_Aufgabenstellung:_ Was wird laut dem Text über die Lebenswende in der Ehe in dieser Zeit oft festgestellt?

_Text:_

Wir sollten uns in dieser Phase des Lebens eher als Teil eines großen Ganzen sehen. Als eine Art Puzzlestück, welches den Platz im großen Puzzle des Lebens noch sucht. Jeder von uns ist ein ganz bestimmtes Puzzlestück in diesem Spiel und wir müssen den richtigen Platz einnehmen, damit sich das Puzzle des Lebens harmonisch zusammenfügt.

An der Lebenswende vom Vormittag zum Nachmittag des Lebens, fangen wir an, nicht nur uns selbst in Frage zu stellen, sondern auch unser bisheriges Tun zu hinterfragen. Wir stellen das, was wir erwartet haben mit unserem aktuellen Sein gegenüber. Wir stellen uns Fragen wie: Welchen Sinn ergibt das Ganze? Wozu ist das gut? Soll und kann ich so weitermachen? Soll das schon alles gewesen sein? Eine aktuelle Standortbestimmung wird notwendig und wenn wir es wirklich ernst mit uns meinen, ist eine Begegnung mit unserem Selbst fast unausweichlich. Wir beginnen uns bewusst damit auseinanderzusetzten, welche Pläne und Ziele wir noch für unser Leben haben. Wir stellen uns Fragen wie: Was will ich noch erleben? Wie soll mein Leben aussehen? Wie möchte ich leben? Mit wem möchte ich leben?

Die Partnerschaft und die eigene berufliche Entwicklung werden hinterfragt oder auch sehr real in Frage gestellt. In der Ehe ist das oft die Zeit, in der ein Auseinanderleben festgestellt wird. Ehrlichkeit und Mut in der Partnerschaft ist angesagt. Getrennte und eigene neue Wege sollten ins Auge gefasst werden, da diese oft besser sind als faule Kompromisse aus Angst vor dem Alleinsein und der Unsicherheit vor dem, was kommt. Wir müssen uns Fragen stellen wie: Habe ich einen Grund zu bleiben? Nehme ich mich und mein Leben wirklich ernst?

_Rohdaten:_
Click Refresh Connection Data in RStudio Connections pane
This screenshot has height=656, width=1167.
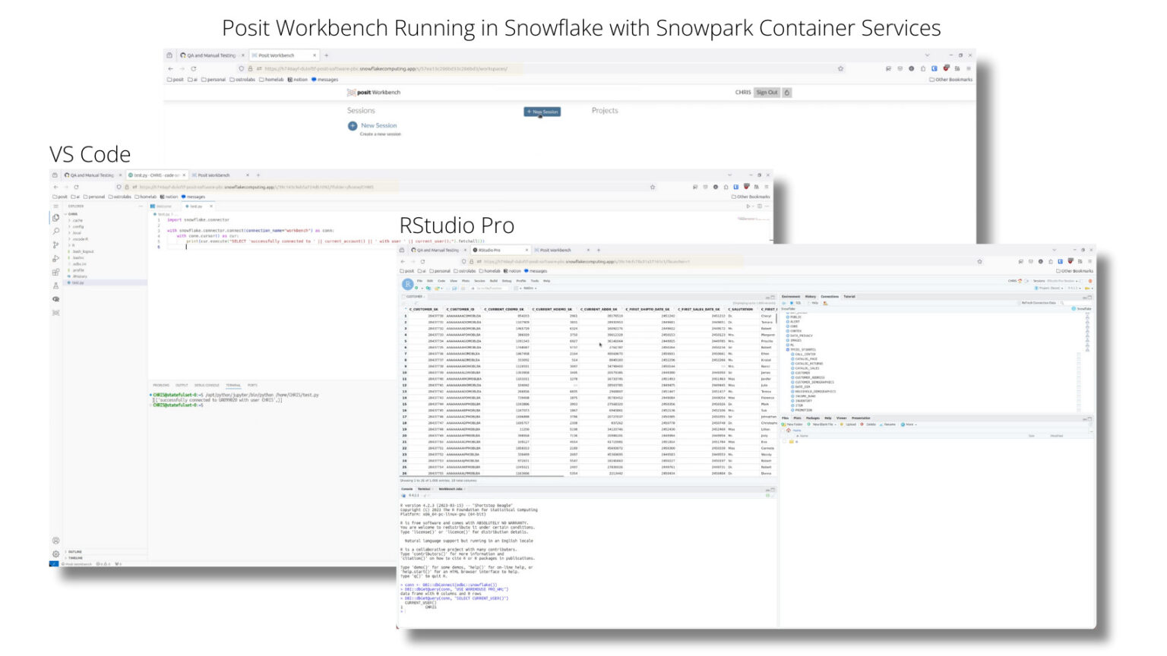1038,301
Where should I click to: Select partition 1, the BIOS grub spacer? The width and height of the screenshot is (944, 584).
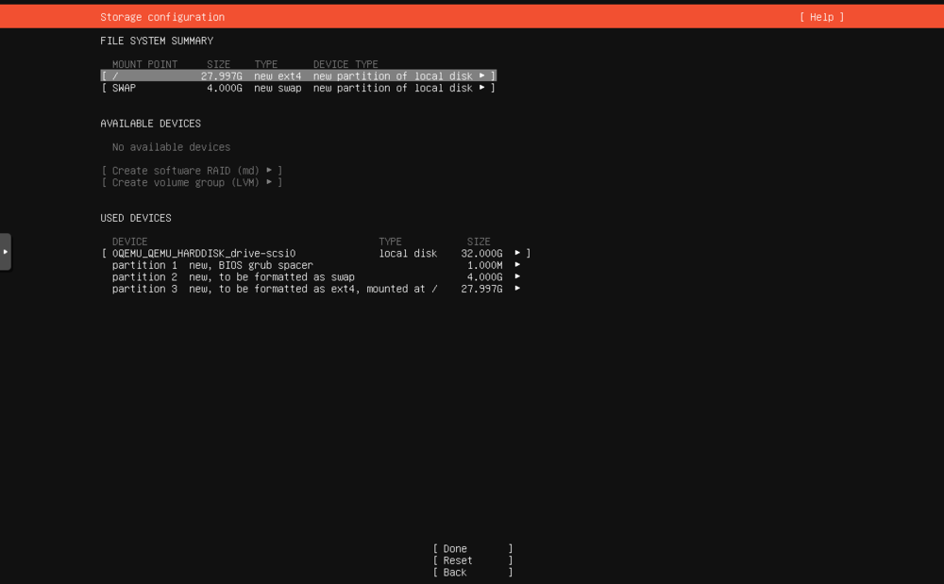pyautogui.click(x=236, y=265)
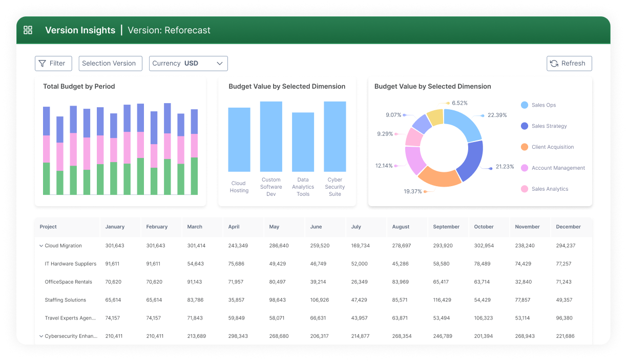Click the Sales Ops legend dot

pos(524,105)
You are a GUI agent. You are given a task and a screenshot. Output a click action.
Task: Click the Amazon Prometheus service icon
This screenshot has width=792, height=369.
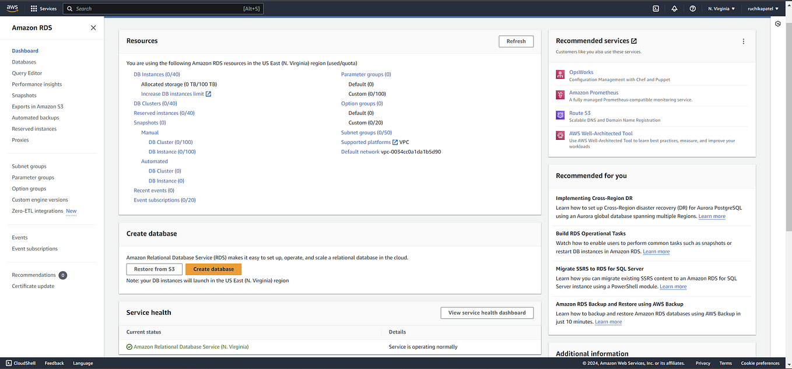pyautogui.click(x=560, y=95)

_Lösung:_ Ein Auseinanderleben.